Nate's extra biochem flashcards
What does DNA methylation, Histone methylation and Histone acetylation do to transcription?
DNA methylation-represses transcription (Methylation of DNA Mutes DNA)
Histone methylation: can activate or repress transcription
Histone acetylation: Relaxes DNA coiling -> ACTIVATES transcription
What nucleotides are purines and which are pyrimidines? Which have 2 rings, which have 1?
Which nucleotide has a methyl group?
Which pair has 3 bonds? Which pair has 2 bonds?
Purines: PURe As Gold -> Adenine and Guanine. 2 rings
Pyrimidines: CUT the PY -> Cytosine, Uracil and Thymine 1 ring.
Thymine has a methyl group (THYmine meTHYl)
GC pairs have 3 hydrogen bonds. AT have 2 hydrogen bonds. > GC content means > melting point.
What gives DNA its neg charge? What gives histones their positive charge?

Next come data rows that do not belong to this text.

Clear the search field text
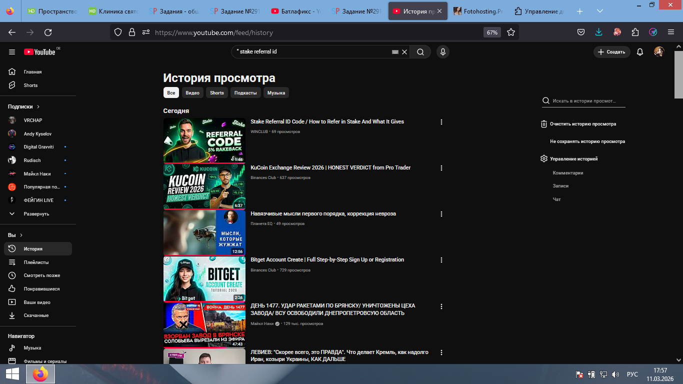The height and width of the screenshot is (384, 683). tap(405, 52)
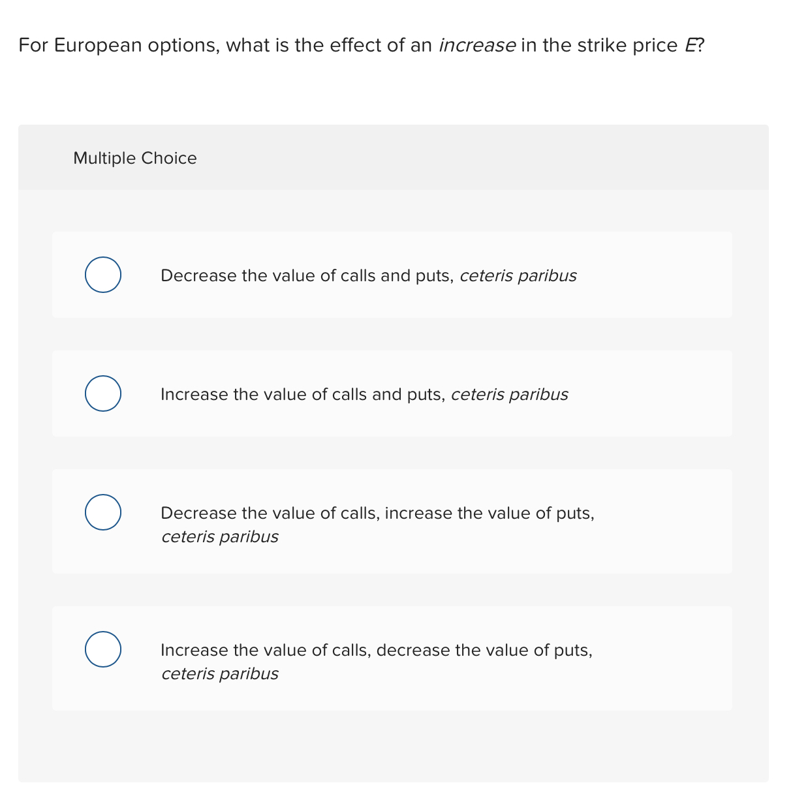Choose 'Increase the value of calls, decrease the value of puts'
Screen dimensions: 808x800
pos(377,650)
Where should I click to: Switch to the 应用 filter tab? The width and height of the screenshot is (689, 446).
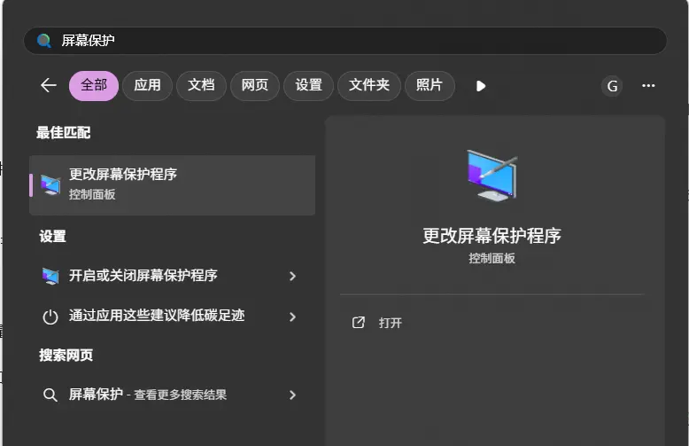[147, 85]
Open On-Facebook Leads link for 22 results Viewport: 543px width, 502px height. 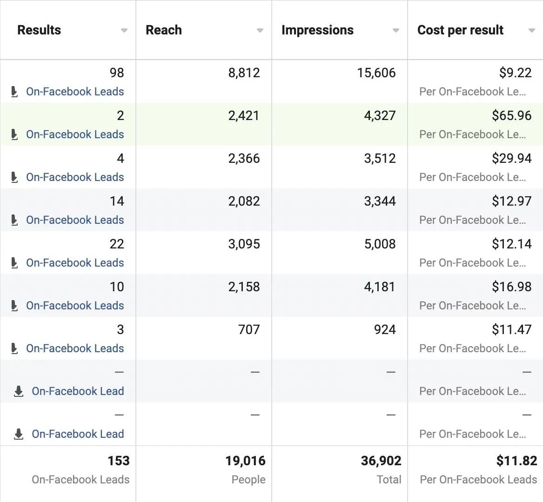[x=75, y=263]
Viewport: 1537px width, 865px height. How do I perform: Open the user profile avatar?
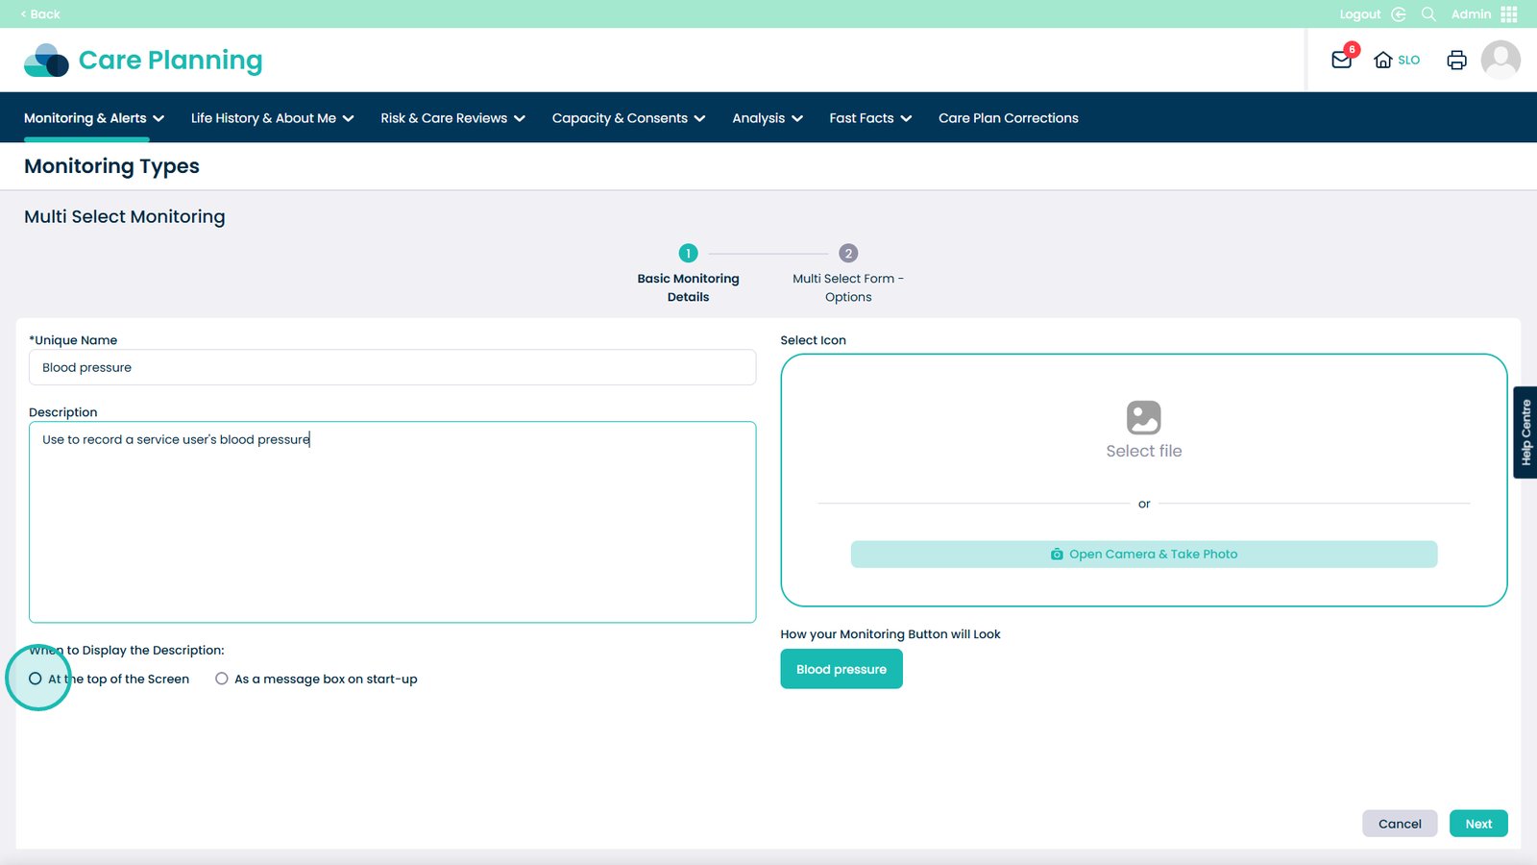point(1500,60)
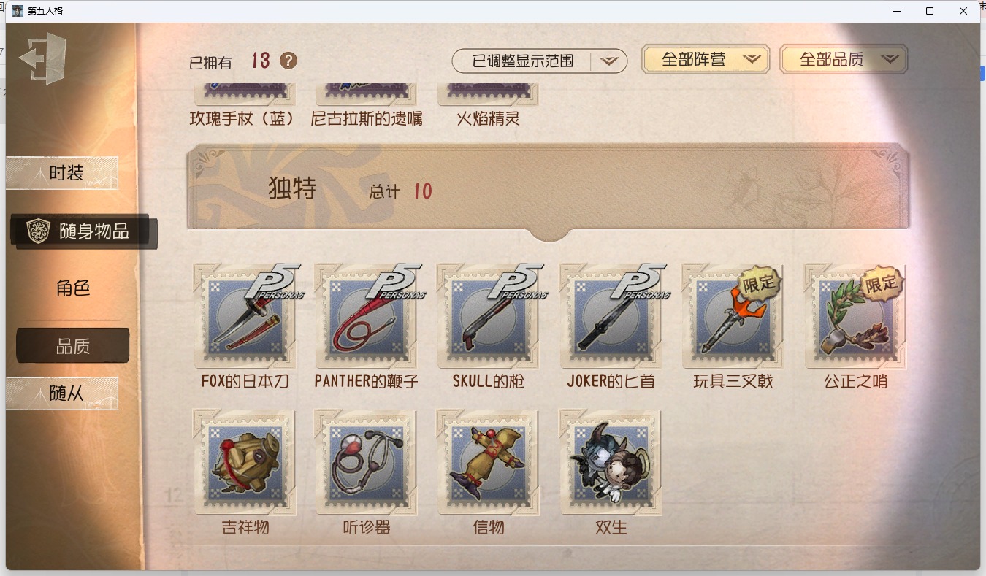986x576 pixels.
Task: Click the exit door icon
Action: click(x=43, y=58)
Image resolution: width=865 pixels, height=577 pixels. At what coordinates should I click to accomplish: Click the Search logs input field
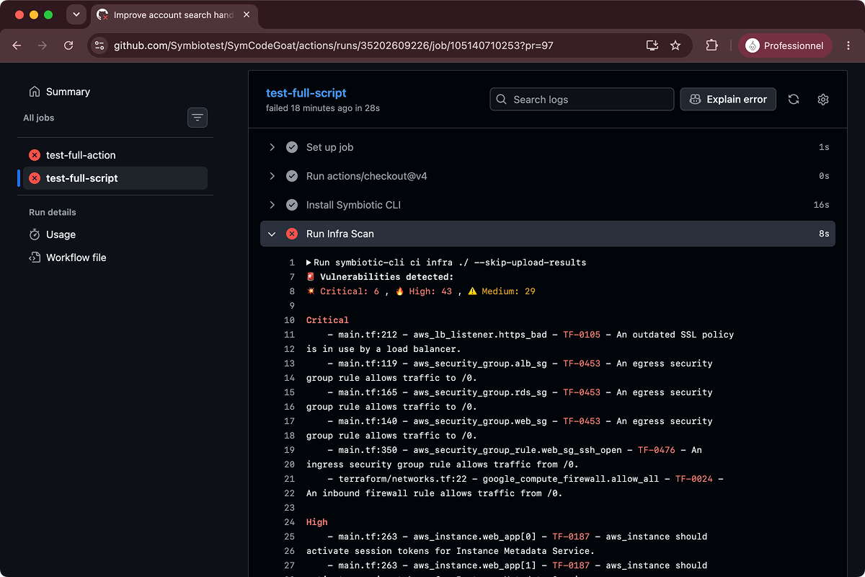[x=582, y=100]
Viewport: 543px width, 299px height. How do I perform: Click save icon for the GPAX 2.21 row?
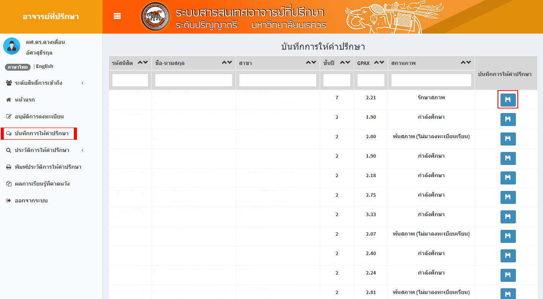point(508,100)
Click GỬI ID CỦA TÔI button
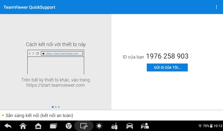Screen dimensions: 223x131 pyautogui.click(x=167, y=67)
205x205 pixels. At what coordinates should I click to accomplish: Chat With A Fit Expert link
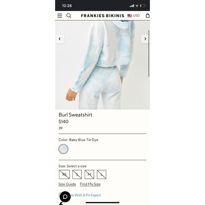[x=86, y=195]
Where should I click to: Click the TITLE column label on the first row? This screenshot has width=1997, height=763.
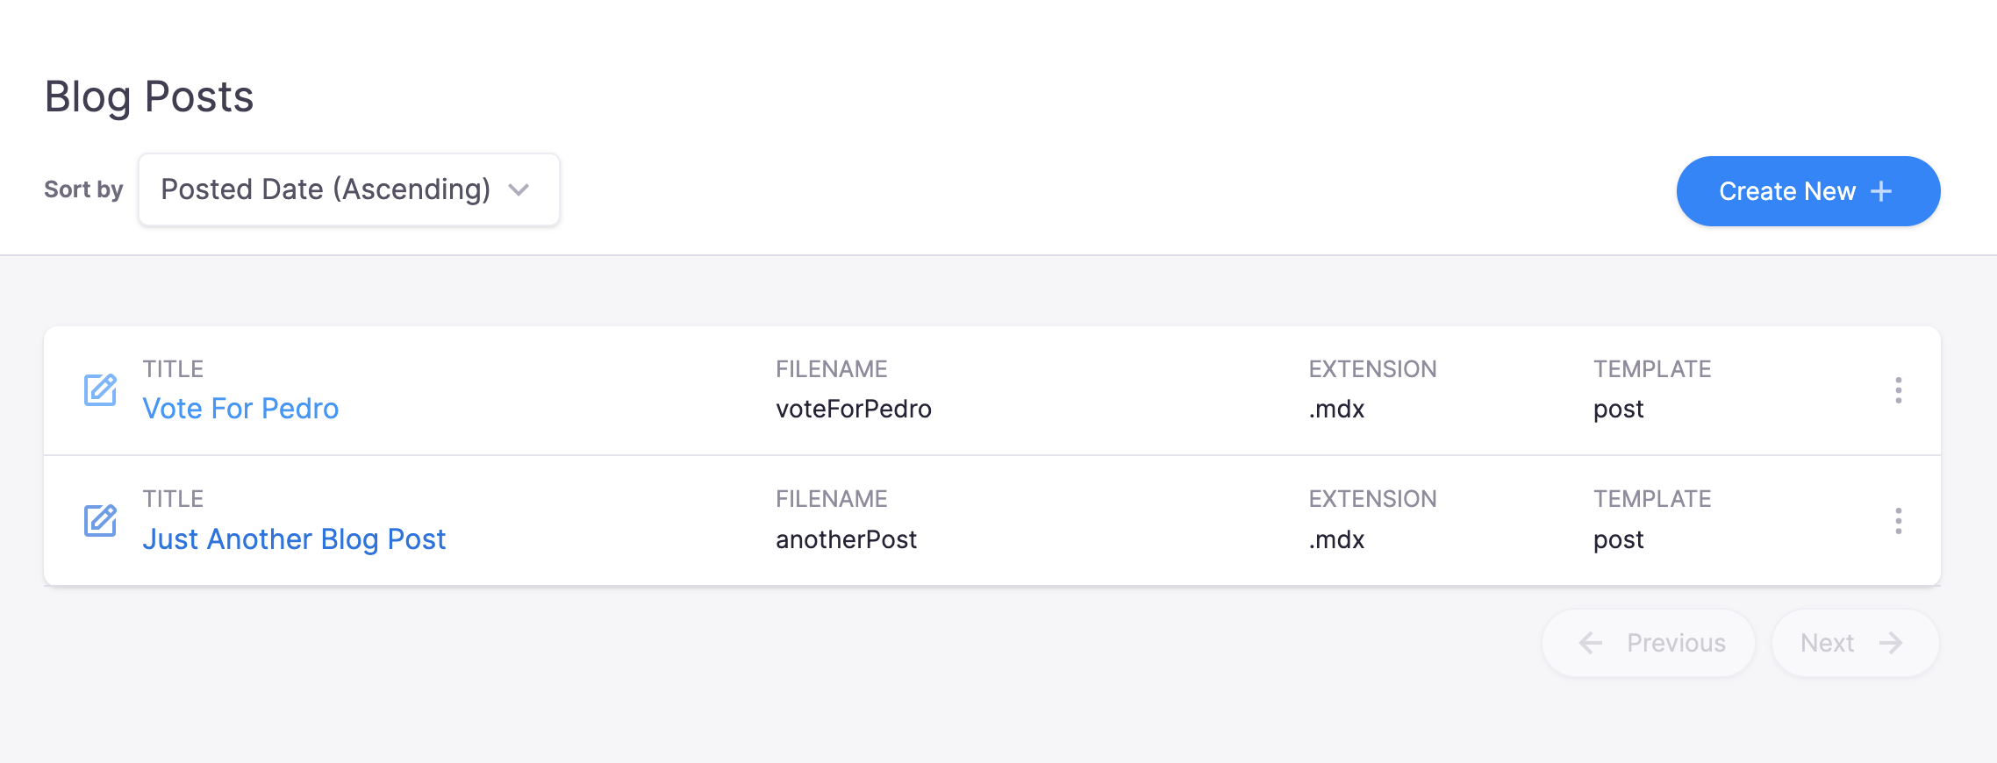click(173, 368)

Which histone is not in the nucleosome core?
DNA neg charge due to phosphate groups
Histones positive charge due to arginine and lysine
DNA and histones for ionic bonds
Histone H1 is a linker and is not in the nucleosome core.
Purine synthesis: what are the three sources of carbon? what are the two sources of nitrogen?
Carbon: tetrahydrofolate, glycine and CO2
Nitrogen: Glutamine, Aspartate
Pyrimidine synthesis needs?
Glutamine, Aspartate and CO2
How are purines synthesized? What drugs interfere with this pathway.
Ribose 5P —-PRPP synthetase–> PRPP —–PRPP amidotransferase (RL step**)—-> IMP —-Inosine monophosphate dehydrogenase—-> AMP and GMP.
6MP inhibits PRPP synthetase. Mycophenylate inhibits IMP dehydrogenase.
How are pyrimidines synthesized? What drugs interfere?
CO2 + Glutamine + ATP —CPS2** (RL step)—> Carbamoyl phosphate —> orotic acid. Orotic acid + PRPP —> UMP –> UDP —-Ribonucleotide reductase –> dUDP —> dUMP –Thymidylate synthase –> dTMP (this last reaction need THF).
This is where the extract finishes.